Classic Essential Soups/1999

Mulligatawny (Curry Soup)

Servings Prep. Time Cooking Time Calories % from Fat Fat Sodium Carbohydrates Protein Cholesterol
6 40 minutes 1 hour 20 minutes N/A N/A N/A N/A N/A N/A N/A


INGREDIENTS:
2 lb chicken pieces 2 tablespoons all-purpose flour 2 teaspoons curry powder
1 teaspoon turmeric 1/2 teaspoon ground ginger 2 oz butter
6 whole cloves 12 black peppercorns 1 large apple, peeled and chopped
6 cups chicken stock 2 tablespoons lemon juice 1/2 cup fresh cream
boiled rice and chutney, to serve



1 Trim chicken of excess fat and sinew.

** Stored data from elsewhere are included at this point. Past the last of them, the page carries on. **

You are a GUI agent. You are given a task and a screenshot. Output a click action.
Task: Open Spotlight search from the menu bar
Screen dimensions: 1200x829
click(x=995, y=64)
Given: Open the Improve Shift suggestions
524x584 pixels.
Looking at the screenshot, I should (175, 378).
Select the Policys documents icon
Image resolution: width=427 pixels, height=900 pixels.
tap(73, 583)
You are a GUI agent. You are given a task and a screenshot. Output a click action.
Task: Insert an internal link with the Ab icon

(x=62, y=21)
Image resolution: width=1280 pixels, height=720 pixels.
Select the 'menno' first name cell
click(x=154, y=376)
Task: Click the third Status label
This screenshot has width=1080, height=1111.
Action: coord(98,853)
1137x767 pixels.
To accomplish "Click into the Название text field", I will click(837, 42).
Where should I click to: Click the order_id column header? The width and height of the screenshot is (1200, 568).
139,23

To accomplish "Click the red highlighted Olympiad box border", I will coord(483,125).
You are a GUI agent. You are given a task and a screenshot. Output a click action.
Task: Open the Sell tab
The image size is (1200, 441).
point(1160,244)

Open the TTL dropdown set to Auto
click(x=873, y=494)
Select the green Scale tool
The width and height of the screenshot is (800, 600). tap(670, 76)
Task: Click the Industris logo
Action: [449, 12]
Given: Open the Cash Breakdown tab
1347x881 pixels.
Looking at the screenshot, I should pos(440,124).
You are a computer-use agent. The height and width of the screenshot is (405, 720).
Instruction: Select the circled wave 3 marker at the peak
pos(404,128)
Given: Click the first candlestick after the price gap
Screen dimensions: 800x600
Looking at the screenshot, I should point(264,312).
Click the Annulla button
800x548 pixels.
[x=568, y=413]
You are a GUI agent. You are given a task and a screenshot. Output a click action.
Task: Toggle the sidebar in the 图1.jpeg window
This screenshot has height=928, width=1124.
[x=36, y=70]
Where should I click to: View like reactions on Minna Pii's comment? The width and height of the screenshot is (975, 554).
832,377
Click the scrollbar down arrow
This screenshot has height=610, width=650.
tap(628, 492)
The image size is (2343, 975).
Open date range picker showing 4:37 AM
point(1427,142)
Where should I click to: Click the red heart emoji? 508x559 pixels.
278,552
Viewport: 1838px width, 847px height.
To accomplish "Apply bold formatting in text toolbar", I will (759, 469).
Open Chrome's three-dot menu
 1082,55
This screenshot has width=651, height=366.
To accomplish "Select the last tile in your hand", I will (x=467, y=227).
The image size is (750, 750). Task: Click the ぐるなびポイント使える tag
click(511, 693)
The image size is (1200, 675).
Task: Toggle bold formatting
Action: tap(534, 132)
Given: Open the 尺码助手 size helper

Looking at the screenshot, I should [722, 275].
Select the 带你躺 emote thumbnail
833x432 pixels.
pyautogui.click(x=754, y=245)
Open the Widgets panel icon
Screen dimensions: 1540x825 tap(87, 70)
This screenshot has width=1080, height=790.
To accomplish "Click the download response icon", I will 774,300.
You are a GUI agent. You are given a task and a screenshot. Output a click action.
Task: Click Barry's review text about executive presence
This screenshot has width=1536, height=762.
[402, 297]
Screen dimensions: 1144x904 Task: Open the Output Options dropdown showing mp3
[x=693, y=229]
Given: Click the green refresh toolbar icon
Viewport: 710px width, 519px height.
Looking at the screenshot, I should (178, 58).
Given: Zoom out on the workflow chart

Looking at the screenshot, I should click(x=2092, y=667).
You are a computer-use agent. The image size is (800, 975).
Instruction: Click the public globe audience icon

Combine flour, curry powder, turmeric and ginger; rub into chicken.
2 Heat butter in a pan and cook chicken until lightly browned. Tie cloves and peppercorns in small piece of muslin or cheesecloth, add to pan with apple and stock. Bring to boil, reduce heat and simmer, covered, for 1 hour.
3 Remove chicken from pan and discard muslin bag. Remove skin from chicken, finely chop flesh. Skim fat from soup.
4 Return chicken meat to pan. Stir in lemon juice and cream; heat through gently. Serve with hot boiled rice and chutney, offered separately.
5 NOTE: Mulligatawny was a favorite Anglo-Indian dish (the name comes from a Tamil word meaning "pepper water"). It is not meant to be as hot as a curry, but the amount of curry powder can be varied if you prefer. For a lighter soup, the chicken flesh may be omitted.
6 Unsweetened coconut milk can be substituted for the cream; do not allow the soup to boil afer adding or it will curdle.